Once the wins at the Globes are decided, it sets into motion the defacto frontrunner. Sometimes that means a winner can’t be stopped (Argo) and sometimes it means the whole thing is but an illusion (La La Land).
Let’s look at the key guilds and their current membership numbers.
The Producers Guild
7,000 members. Wikipedia says they are 57% male, 43% female. The PGA gets a TEN nomination slot ballot for Best Picture, as opposed to the five slots the Academy uses on their ballot. They have a decent track record with the Academy, usually missing just one title, if that. The HFPA is only roughly 100 members. The SAG nominating committee is 2,000. 7,000 is very similar to the Academy’s numbers, but the key difference between the PGA and AMPAS is that there are no actors in the PGA and actors dominate the Academy. All the same, for a Best Picture winner, you’re mostly looking at crossover votes. The PGA and the AMPAS both employ a PREFERENTIAL BALLOT, and they are the only two groups that do since they are the only two groups that have more than five nominees for Best Picture.

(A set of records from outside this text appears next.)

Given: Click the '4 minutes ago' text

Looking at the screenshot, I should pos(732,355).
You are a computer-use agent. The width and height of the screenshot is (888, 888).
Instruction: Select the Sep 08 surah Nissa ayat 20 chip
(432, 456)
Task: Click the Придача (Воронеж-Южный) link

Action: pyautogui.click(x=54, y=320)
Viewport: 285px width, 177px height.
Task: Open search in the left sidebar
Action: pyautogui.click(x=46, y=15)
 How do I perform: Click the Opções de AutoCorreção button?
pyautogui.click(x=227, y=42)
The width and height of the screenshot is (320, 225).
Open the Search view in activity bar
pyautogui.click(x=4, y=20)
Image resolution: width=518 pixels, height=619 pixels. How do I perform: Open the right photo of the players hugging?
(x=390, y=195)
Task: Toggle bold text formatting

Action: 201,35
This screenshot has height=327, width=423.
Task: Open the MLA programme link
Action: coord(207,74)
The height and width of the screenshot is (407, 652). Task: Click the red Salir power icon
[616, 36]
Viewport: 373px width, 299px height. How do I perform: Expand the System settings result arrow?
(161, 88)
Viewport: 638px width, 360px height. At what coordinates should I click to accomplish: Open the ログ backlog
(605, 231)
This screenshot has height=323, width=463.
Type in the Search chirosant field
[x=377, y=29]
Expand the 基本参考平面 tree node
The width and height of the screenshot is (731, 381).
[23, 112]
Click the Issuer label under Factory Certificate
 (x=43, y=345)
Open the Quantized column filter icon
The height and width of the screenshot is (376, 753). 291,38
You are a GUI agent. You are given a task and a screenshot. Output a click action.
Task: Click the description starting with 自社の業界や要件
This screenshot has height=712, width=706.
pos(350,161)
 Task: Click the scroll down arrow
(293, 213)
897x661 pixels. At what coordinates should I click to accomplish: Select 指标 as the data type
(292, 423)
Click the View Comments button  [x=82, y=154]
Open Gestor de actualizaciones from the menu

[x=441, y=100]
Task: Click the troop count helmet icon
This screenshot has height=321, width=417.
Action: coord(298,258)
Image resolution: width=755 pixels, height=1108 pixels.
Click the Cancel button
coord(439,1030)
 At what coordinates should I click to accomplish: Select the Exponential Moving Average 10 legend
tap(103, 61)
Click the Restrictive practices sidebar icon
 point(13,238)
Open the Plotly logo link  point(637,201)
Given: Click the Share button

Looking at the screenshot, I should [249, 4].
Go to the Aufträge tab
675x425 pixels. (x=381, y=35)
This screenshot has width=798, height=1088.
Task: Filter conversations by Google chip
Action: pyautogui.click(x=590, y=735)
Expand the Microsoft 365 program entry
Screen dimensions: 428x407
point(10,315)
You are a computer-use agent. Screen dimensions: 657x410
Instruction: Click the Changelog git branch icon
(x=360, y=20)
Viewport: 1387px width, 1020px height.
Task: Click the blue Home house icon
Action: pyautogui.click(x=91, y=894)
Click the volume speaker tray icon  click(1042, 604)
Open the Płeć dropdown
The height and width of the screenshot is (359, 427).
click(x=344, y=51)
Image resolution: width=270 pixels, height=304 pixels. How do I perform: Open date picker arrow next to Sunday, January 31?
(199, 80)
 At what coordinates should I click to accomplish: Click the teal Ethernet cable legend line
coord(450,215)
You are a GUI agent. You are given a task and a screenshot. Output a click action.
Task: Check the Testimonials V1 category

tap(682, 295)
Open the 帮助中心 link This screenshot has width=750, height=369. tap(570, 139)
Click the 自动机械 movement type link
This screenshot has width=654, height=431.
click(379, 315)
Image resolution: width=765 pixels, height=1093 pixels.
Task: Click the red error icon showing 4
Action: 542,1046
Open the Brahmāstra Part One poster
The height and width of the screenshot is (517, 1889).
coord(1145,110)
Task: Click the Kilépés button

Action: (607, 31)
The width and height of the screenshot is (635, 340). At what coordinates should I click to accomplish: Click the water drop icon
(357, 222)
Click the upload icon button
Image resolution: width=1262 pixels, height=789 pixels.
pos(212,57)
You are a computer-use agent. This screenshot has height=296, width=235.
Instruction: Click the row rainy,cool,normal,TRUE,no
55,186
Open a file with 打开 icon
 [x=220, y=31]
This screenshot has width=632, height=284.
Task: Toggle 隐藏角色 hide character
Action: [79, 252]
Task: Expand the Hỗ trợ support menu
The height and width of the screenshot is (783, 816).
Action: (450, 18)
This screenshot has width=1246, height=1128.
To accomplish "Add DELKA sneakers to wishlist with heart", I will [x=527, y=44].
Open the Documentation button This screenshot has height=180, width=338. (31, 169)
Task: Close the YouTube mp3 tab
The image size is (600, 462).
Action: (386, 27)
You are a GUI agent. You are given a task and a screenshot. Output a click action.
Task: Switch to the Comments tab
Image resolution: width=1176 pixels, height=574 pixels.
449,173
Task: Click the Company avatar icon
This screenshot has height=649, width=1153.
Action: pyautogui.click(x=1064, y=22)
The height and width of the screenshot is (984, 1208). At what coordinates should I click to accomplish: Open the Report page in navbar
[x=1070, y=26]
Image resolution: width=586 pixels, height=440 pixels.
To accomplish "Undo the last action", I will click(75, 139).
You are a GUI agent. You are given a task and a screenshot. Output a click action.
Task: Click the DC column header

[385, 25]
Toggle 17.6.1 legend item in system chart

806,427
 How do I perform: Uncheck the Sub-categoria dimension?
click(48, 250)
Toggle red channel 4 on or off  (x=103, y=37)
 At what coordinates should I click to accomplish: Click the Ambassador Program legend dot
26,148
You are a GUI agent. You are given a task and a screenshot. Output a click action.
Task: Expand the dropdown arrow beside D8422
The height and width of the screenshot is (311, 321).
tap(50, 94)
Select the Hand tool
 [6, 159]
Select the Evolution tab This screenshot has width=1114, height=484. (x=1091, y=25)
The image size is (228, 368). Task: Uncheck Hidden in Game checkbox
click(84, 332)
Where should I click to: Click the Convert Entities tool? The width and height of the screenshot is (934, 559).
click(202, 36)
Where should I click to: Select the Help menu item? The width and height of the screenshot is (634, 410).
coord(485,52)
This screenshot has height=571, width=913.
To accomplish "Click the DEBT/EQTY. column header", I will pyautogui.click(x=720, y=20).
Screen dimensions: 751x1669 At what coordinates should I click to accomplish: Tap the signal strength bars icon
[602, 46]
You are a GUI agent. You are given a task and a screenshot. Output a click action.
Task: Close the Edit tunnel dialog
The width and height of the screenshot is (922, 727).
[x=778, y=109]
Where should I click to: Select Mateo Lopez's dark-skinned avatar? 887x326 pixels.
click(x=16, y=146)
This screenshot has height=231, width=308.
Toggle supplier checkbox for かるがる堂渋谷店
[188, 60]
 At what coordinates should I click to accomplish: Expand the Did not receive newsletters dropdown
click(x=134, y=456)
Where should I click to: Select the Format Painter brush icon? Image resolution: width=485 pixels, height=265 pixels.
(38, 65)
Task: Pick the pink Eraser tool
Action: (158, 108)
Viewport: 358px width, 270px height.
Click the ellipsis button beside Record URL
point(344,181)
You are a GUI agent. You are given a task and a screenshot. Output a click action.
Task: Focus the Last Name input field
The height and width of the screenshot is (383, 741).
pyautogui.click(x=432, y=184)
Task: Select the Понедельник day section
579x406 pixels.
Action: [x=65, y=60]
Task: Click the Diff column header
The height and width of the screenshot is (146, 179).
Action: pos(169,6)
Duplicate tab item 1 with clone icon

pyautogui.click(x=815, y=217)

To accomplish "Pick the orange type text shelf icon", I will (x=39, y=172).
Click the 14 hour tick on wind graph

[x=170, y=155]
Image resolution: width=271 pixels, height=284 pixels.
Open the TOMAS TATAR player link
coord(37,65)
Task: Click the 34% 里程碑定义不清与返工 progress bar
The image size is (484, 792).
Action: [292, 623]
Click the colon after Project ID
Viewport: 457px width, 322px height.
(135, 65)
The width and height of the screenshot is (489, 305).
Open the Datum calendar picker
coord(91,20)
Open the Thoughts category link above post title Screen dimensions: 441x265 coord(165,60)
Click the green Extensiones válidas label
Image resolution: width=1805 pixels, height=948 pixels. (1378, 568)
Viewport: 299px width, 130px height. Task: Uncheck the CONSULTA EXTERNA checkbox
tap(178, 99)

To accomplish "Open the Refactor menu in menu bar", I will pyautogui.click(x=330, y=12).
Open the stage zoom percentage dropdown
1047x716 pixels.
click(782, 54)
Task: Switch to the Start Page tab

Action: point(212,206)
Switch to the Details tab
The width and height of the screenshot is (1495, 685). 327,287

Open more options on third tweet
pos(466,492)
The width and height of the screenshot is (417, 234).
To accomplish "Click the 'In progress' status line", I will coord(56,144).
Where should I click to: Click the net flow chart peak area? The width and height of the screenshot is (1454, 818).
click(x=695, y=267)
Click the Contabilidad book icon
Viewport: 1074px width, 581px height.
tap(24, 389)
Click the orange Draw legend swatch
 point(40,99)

How reliable has the PGA, or any of the major guilds, been in predicting Best Picture since the expanded ballot?
2017–Three Billboards-SAG, The Shape of Water – PGA/DGA/Oscar (not nominated for SAG)
2016–La La Land – PGA/DGA (not nominated for SAG), Hidden Figures-SAG, Moonlight – Oscar
2015–The Big Short-PGA, The Revenant-DGA, Spotlight-SAG/Oscar
2013–American Hustle-SAG, Gravity-PGA/DGA, 12 Years a Slave-PGA/Oscar
2011–The Help-SAG, The Artist–PGA/DGA/Oscar
2010–The King’s Speech–PGA/DGA/SAG/Oscar
2009–Inglourious Basters-SAG, The Hurt Locker--PGA/DGA/Oscar
The PGA, as it happens, is more reliable than either the DGA or SAG when calling Best Picture. Three times since 2009 has there been a straight flush with PGA/DGA/SAG and Oscar. Usually, and especially lately, it’s been split up – with the DGA carrying one kind of winner (dazzling, visual effects) and the PGA and Oscar (the preferential ballot) carrying a different kind of winner (least divisive).
The Directors Guild
16,000 members. The DGA does not use the preferential balloting system because they have only five nominees for Best Director of the year. They also five more nominees for Best First Time Director. Everyone expects Bradley Cooper will easily take the First Time prize this year for A Star Is Born, but will have some competition in Bo Burnham for Eighth Grade and Ari Aster for Hereditary, to name two I can think of.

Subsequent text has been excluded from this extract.